→ **Challenges**:
1/ Write out the part of the forum post on AST interface files between "2) hide implementation" and "to the user.", inclusive.
2/ Answer these questions using the forum post on AST interface files.
(a) What example name is given for the command line switch that would remove implementation details?
(b) What file extension is proposed for the stored AST?
(c) Which operating system's feature is named as the source of the "framework" idea?

→ **Article**:
— begin —
View mode: basic / threaded / horizontal-split · Log in · Help
June 12, 2012
AST files instead of DI interface files for faster compilation and easier distribution
There's a current pull request to improve di file generation 
(https://github.com/D-Programming-Language/dmd/pull/945); I'd 
like to suggest further ideas.
As far as I understand, di interface files try to achieve these 
conflicting goals:

1) speed up compilation by avoiding having to reparse large files 
over and over.
2) hide implementation details for proprietary reasons
3) still maintain source code in some form to allow inlining and 
CTFE
4) be human readable

-Goals 2) and 3) are clearly contradictory, so that calls for a 
command line switch (eg -hidesource), which should be off by 
default, which when set will indeed remove any implementation 
details (where possible, ie for non-template and non-auto-return 
functions) but as a counterpart also prevent any chance for 
inlining/CTFE for the corresponding exported API. That choice 
will be left to the user.

-Regarding point 1), it won't be untypical to have a D interface 
file to be almost as large (and slow to parse) as the original 
source file, even with the upcoming di file improvements 
(dmd/pull/945), as D encourages the use of templates/auto-return 
throughout (a large part of phobos would be left 
quasi-unchanged). In fact, the fast compile time of D _does_ 
suffer when there are heavy use of templates, or scaling up.

So to make interface files really useful in terms of speeding up 
compilation, why not directly store the AST (could be text-based 
like JSON but preferably a portable binary format for speed, call 
it ".dib" file), with possibly some amount of analysis (eg: 
version(windows) could be pre-handled). This would be analoguous 
to precompiled header files 
(http://en.wikipedia.org/wiki/Precompiled_header), which don't 
exist in D AFAIK. This could be done by extending the currently 
incomplete json file generation by dmd, to include AST of 
implementation of each function we want to export such as 
templates or stuff to inline). During compilation of a module, 
"import myfun;" would look for 1) myfun.dib (binary or json 
precompiled interface file), 2) myfun.di (if still needed), 3) 
myfun.d.



We could even go a step further, borrowing some ideas from the 
"framework" feature found in OSX to distribute components: a 
single D framework would combine the AST (~ precompiled .dib 
headers) of a set of D modules and a set of libraries.
The user would then use a framework as follows:

    dmd -L-framework mylib -L-Lpath/to/mylib main.d

or simply:

    dmd main.d

if main.d contains pragma(framework,"mylib") and framework mylib 
is in the search path

As in OSX's frameworks, framework mylib is used both during 
compilation (resolving import statements in main.d) and linking. 
Upon encountering an "import myfun;" declaration, the compiler 
would search the linked in frameworks for a symbol or file 
representing the corresponding AST of module myfun, and if not 
found, use the default import mechanism.
— end —
→ **Material provided**:
— begin —
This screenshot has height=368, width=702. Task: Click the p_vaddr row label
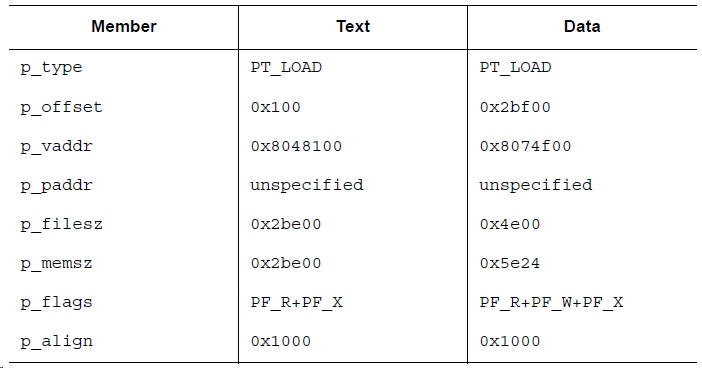click(56, 147)
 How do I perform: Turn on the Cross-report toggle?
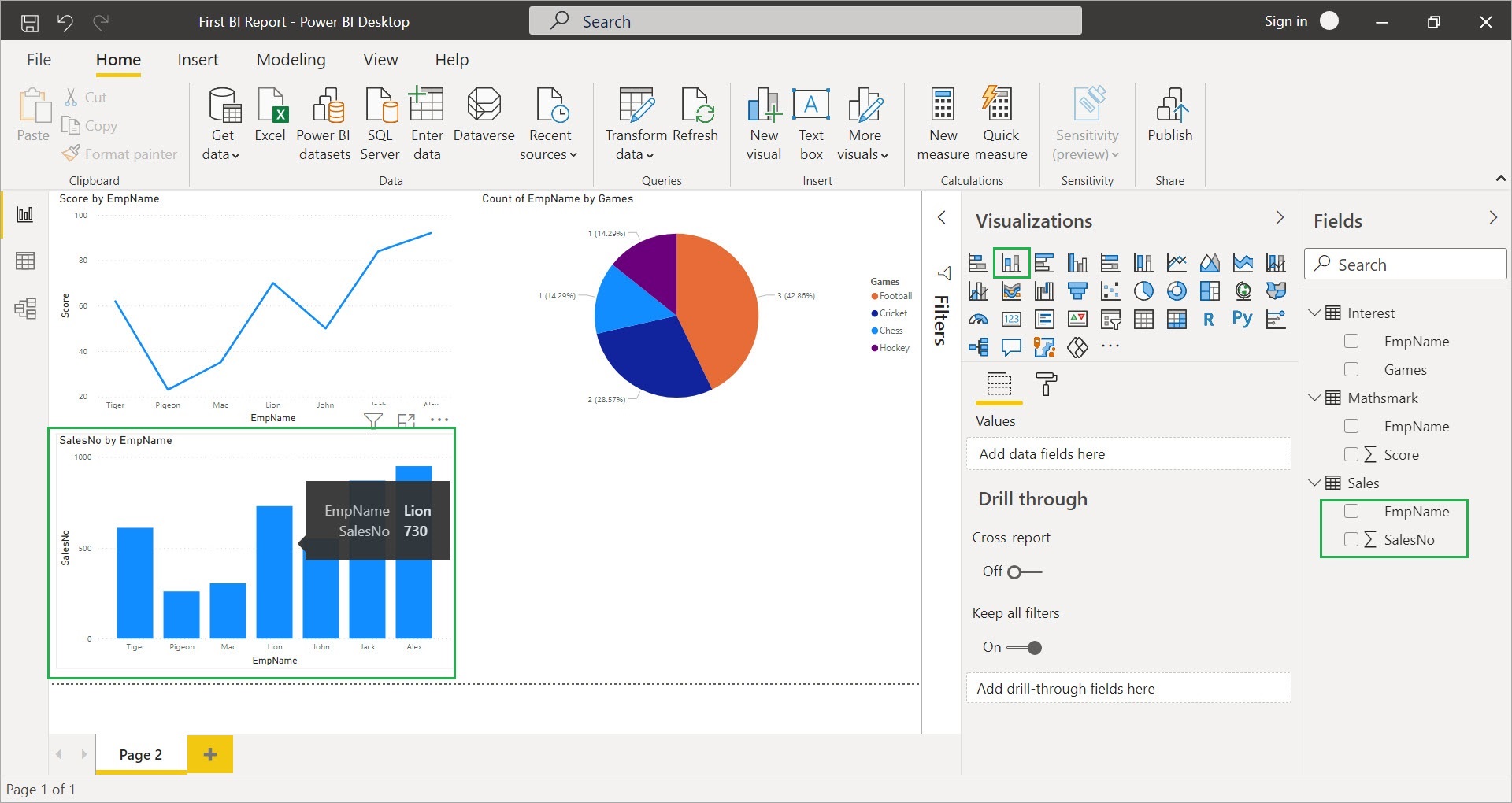pos(1024,572)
— end —
→ **Results**:
1/
2) hide implementation details for proprietary reasons
3) still maintain source code in some form to allow inlining and 
CTFE
4) be human readable

-Goals 2) and 3) are clearly contradictory, so that calls for a 
command line switch (eg -hidesource), which should be off by 
default, which when set will indeed remove any implementation 
details (where possible, ie for non-template and non-auto-return 
functions) but as a counterpart also prevent any chance for 
inlining/CTFE for the corresponding exported API. That choice 
will be left to the user.

2/
(a) -hidesource
(b) .dib
(c) OSX